It was at last year’s Reading Festival that I realised The Hold Steady were one of the best bands in the world.

And you really have to be a proper miserable git, or stone-deaf, to not see how the Steady work.

It’s E Street Band Springsteen routed through Husker Du’s amps – it’s pints held aloft, shout along choruses. It’s an unbeatable formula.

Lead singer Craig Finn is a top storyteller and breakthrough album Boys and Girls in America – their third – is stocked full of quirky tales of lost youth along with struggles to still get high.

The band focuses on disappointed souls, who embrace sex, gambling, drink and drugs in an attempt to get some sunshine in their lives.

The new record Stay Positive is true to form.

“It’s always interesting how a record reveals itself to you,” says Finn.

“You can go with best-laid plans, but there is always a fair amount of uncertainty.

“Late night brainstorms become defining moments. Accidents become choruses. You might write the record, but it ends up teaching you something about yourself.”
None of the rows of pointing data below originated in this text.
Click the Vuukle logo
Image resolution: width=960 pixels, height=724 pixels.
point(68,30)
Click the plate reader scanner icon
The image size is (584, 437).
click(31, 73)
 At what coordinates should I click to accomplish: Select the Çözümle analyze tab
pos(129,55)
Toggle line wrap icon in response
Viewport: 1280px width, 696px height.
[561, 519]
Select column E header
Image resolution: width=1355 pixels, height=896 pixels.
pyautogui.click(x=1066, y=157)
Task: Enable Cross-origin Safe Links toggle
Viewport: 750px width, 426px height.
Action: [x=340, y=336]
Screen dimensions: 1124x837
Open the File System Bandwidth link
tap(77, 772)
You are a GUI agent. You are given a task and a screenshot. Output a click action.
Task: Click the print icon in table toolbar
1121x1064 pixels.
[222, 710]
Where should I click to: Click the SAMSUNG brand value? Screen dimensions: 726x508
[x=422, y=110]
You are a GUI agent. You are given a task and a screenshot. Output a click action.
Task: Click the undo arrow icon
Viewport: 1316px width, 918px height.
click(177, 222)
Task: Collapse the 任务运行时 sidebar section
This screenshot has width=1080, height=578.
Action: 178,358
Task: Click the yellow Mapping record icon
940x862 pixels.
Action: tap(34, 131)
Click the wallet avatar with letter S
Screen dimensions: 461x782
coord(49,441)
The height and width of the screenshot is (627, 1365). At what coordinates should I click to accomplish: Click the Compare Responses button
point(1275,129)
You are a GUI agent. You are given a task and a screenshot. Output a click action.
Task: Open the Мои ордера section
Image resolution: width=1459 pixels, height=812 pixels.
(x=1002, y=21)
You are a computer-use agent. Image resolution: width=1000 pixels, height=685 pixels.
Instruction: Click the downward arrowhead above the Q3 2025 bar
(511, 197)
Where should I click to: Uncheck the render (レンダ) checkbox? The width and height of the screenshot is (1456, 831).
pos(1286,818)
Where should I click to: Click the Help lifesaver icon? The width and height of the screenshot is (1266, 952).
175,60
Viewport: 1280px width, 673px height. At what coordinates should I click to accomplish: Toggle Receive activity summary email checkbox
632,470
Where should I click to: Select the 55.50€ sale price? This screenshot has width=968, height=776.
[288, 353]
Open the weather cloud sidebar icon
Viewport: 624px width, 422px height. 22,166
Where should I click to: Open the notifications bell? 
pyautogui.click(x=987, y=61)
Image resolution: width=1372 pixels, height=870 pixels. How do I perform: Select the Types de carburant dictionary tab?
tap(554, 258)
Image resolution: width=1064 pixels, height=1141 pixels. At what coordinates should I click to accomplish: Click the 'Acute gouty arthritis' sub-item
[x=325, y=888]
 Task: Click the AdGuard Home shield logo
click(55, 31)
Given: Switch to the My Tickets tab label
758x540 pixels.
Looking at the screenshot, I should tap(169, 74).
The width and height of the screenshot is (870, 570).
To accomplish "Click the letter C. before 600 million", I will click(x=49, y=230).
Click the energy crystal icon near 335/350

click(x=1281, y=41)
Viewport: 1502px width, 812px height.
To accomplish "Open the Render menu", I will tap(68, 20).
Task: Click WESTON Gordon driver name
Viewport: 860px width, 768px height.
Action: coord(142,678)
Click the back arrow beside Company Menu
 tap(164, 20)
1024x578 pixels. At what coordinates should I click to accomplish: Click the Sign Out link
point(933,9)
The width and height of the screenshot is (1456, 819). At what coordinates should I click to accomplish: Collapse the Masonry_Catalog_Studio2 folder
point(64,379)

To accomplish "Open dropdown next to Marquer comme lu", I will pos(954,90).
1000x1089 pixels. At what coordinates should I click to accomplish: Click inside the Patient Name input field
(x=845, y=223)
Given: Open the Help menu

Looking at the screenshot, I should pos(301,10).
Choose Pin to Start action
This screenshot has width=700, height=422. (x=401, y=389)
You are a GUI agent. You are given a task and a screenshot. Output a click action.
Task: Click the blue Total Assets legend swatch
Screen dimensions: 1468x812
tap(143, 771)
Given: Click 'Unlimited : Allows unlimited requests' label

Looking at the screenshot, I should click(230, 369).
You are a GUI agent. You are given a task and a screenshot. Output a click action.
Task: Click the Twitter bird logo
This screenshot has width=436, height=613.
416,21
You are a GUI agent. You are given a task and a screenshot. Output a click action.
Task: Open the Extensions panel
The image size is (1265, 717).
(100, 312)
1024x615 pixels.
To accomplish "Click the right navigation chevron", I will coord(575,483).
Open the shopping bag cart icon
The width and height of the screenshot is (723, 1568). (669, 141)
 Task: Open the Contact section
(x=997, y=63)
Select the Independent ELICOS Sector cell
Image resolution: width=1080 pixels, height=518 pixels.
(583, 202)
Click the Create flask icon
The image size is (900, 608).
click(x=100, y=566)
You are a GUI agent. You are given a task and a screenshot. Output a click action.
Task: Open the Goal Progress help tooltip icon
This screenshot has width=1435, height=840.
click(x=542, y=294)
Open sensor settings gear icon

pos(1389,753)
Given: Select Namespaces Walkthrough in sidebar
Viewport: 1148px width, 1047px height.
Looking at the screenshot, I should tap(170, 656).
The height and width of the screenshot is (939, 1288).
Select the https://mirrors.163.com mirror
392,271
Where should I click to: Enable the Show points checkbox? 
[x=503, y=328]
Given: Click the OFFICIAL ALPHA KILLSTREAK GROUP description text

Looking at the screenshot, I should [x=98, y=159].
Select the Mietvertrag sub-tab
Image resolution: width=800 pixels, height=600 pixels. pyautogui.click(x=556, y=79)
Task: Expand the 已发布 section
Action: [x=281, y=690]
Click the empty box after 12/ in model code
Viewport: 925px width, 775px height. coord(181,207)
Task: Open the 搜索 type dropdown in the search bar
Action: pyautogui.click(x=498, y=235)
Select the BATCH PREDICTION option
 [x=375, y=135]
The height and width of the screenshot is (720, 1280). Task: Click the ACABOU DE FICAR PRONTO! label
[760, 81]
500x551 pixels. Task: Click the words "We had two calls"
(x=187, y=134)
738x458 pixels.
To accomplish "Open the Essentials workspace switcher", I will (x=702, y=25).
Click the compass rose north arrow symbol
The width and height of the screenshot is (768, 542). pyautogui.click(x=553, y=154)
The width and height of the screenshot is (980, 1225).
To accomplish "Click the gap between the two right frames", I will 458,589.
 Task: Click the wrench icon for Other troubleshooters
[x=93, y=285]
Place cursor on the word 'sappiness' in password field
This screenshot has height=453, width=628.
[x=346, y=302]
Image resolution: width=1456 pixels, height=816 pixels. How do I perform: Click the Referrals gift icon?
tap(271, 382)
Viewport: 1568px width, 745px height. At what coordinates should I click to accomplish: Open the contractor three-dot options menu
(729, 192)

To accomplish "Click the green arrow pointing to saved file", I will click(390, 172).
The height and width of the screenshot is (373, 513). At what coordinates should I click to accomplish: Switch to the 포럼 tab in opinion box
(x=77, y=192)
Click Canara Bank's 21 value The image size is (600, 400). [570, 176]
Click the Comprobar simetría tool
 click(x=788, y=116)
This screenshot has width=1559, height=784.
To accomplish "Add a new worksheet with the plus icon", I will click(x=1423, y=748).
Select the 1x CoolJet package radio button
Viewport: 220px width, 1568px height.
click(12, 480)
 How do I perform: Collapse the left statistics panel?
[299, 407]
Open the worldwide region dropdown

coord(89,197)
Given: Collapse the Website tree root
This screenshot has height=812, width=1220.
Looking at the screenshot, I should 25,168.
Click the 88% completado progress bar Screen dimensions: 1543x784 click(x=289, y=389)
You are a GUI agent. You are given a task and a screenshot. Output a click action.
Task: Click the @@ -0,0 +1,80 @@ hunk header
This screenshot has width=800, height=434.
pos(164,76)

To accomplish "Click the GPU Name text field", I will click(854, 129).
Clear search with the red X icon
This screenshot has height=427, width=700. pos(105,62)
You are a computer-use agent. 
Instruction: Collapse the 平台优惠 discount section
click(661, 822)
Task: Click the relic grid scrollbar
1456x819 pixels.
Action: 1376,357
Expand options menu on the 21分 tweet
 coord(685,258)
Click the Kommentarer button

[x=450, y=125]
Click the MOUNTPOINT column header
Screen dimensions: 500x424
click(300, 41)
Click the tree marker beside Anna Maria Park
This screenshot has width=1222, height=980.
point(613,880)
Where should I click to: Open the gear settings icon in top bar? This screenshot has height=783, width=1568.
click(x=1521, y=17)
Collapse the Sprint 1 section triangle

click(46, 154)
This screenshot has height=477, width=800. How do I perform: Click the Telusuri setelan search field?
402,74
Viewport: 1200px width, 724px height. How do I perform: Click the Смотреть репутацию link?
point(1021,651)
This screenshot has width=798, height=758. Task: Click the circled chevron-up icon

This writer’s favourite track – Sequestered in Memphis – is as good as anything the band has written. Sure to be a live hit, while Constructive Summer and Lord I’m Discouraged are for iPod.

“I think this record, musically and lyrically, is about the attempt to age gracefully. This is no easy feat, especially in rock and roll,” explained Finn.

“I’m now 37. At the age of 30 I was working in an office, thinking my rock band days were behind me. Last summer we opened for the Rolling Stones.”

Finn knows the loyalty his band sparks from the growing fanbase.

“A great American philospher D. Boon once said: ‘Our band could be your life’. I think that is true. But ‘Your life could our band’ is also a true statement. I know this because we have lived it.”

The Hold Steady play Oxford Carling Academy on Monday. The album Stay Positive is out now.